Still, $310,263 is a lot of money, especially when considering how much all of that debt costs in interest and fees. Assuming a borrower pays every one of these bills on time, this range of debt will cost someone with a very good credit score (between 740 and 799) $212,498 in interest. With a fair credit score (between 580 and 669), a borrower is still likely to qualify for similar loan amounts, but can expect to pay around $257,781 in interest and fees, a difference of $45,283.
To put that in perspective, the median earnings for Americans in 2016 was $31,334, before taxes. It would take most Americans well over a year to collect $45,283 of interest via take-home pay—money they would never have to pay if they had good credit.
Even with only one of these loans, the borrower would still see significant savings with a very good credit score. Take a mortgage for example. Assuming every other factor is equal, someone with a very good credit score would have a monthly mortgage payment that’s $81 less than someone with a fair credit score. The person with very good credit could invest that money, use it to pay down debts faster or to increase the down payments on future loans, which would exponentially increase the value of those savings over that same 30-year period.
The solution? Credit monitoring, says LendingTree. By keeping a consistent eye on your credit score, consumers can see changes to their score, catch errors and take immediate steps to improve their score.
Reprinted with permission from RISMedia. ©2018. All rights reserved.
Author’s Note: Credit monitoring can easily and efficiently be done by you. Consumers are allowed one free credit report every 12 months from each of the three credit reporting agencies (Experian, Equifax and Transunion) meaning, if you request your free credit report from only one reporting agency at a time, you can receive a free credit report every 4 months.
When you receive your report be sure to check:
- Your address is current
- All open account balances are correct and complete
- All open accounts have logged payments accurately
- Ensure that no accounts appear on your report that do not belong to you
- All closed accounts have been updated to reflect the closed status and balances are $0
- Information on any judgements or collections is factual
- Data relating to financial events (bankruptcy, foreclosure, short sale etc.) is up to date
Report immediately, any misinformation you find on your report. Contact the reporting agency with documented proof of any errors.
- Equifax:1-800-685-1111; equifax.com
- Experian: 1-888-397-3742; experian.com
- TransUnion: 1-800-916-8800; transunion.com
A warning from the Federal Trade Commission website – “Only one website is authorized to fill orders for the free annual credit report you are entitled to under law — www.annualcreditreport.com”. Other websites that claim to offer “free credit reports,” “free credit scores,” or “free credit monitoring” are not part of the legally mandated free annual credit report program. In some cases, the “free” product comes with strings attached. For example, some sites sign you up for a supposedly “free” service that converts to one you have to pay for after a trial period. If you don’t cancel during the trial period, you may be unwittingly agreeing to let the company start charging fees to your credit card. Some “imposter” sites use terms like “free report” in their names; others have URLs that purposely misspell annualcreditreport.com in the hope that you will mistype the name of the official site.
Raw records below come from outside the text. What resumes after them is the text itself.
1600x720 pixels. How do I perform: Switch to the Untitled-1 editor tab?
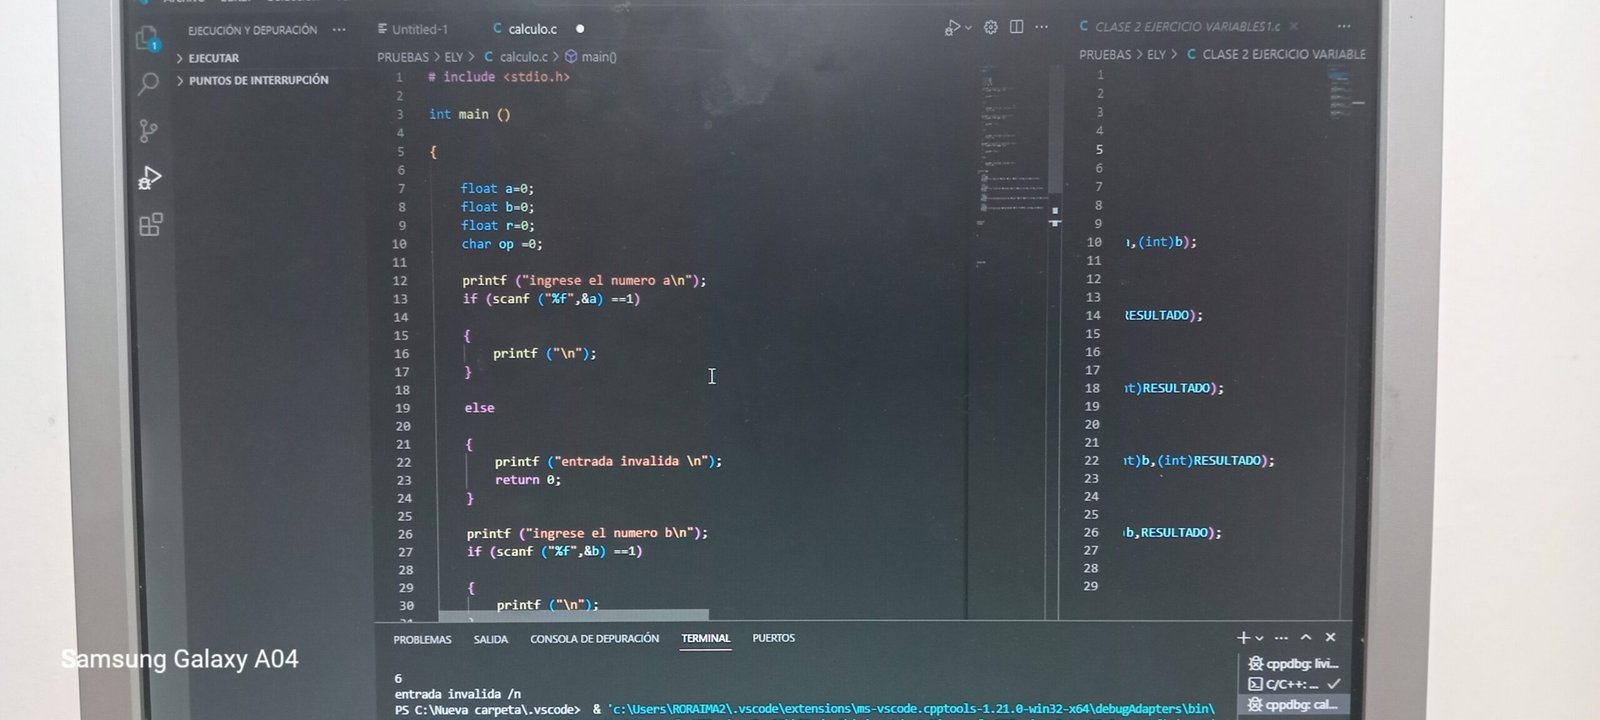click(x=418, y=29)
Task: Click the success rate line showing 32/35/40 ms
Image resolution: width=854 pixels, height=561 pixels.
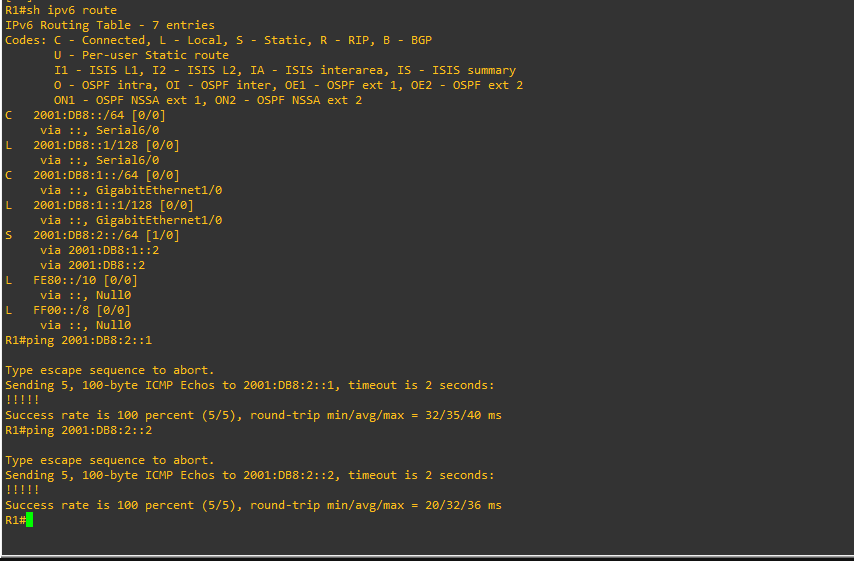Action: coord(253,415)
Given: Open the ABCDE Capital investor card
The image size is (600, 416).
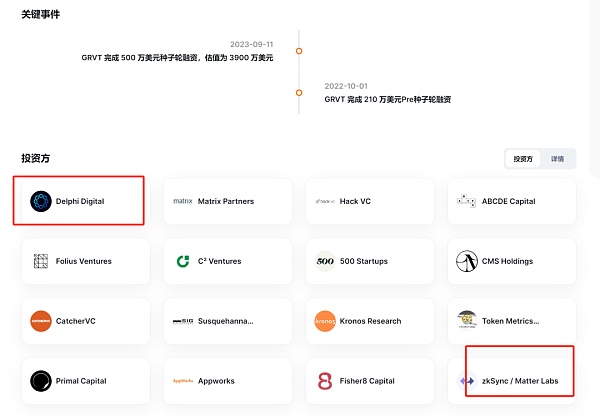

Some of these “imposter” sites direct you to other sites that try to sell you something or collect your personal information. Annualcreditreport.com and the nationwide credit reporting companies will not send you an email asking for your personal information. If you get an email, see a pop-up ad, or get a phone call from someone claiming to be from annualcreditreport.com or any of the three nationwide credit reporting companies, do not reply or click on any link in the message. It’s probably a scam. Forward any such email to the FTC at spam@uce.gov.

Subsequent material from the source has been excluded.